Sąd skazał Aleksandra D. za to, że jako dyrektor szkoły, dla korzyści osobistej zatrudnił w placówce Grzegorza Ł. wiedząc, że był on skazany za gwałt na małoletnim. Zdaniem prokuratury, D. wiedział, że mężczyzna utrzymuje kontakty seksualne z uczniami szkoły i, mimo to, nie zwolnił go dyscyplinarnie.
Natomiast sąd uniewinnił D. od zarzutu dotyczącego wykorzystania krytycznej sytuacji innego mężczyzny, który nie mógł znaleźć pracy i zatrudnienia go w szkole na stanowisku woźnego w zamian za świadczenie usług seksualnych.

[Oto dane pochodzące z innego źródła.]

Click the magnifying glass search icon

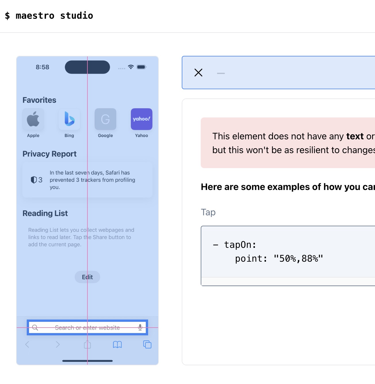click(35, 328)
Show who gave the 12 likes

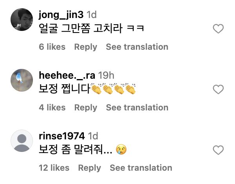click(x=54, y=168)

Proces przeciwko D. toczył się z wyłączeniem jawności. Obrońca oskarżonego mecenas Andrzej Malicki powiedział, że w apelacji nadal będzie się domagał całkowitego uniewinnienia byłego dyrektora. Sam D. nie przyznał się do winy.
Oskarżony był dyrektorem XIV LO im. Polonii Belgijskiej we Wrocławiu od 1974 r., czyli od momentu powstania szkoły. Liceum w ogólnopolskich rankingach zajmuje miejsca w czołówce. Były dyrektor jest uznawany "za ojca" sukcesu liceum. Po jego zatrzymaniu poręczenie osobiste za to, że D. będzie stawiał się na wezwanie prokuratury złożyło wielu znanych wrocławian, m.in. były metropolita wrocławski kardynał Henryk Gulbinowicz.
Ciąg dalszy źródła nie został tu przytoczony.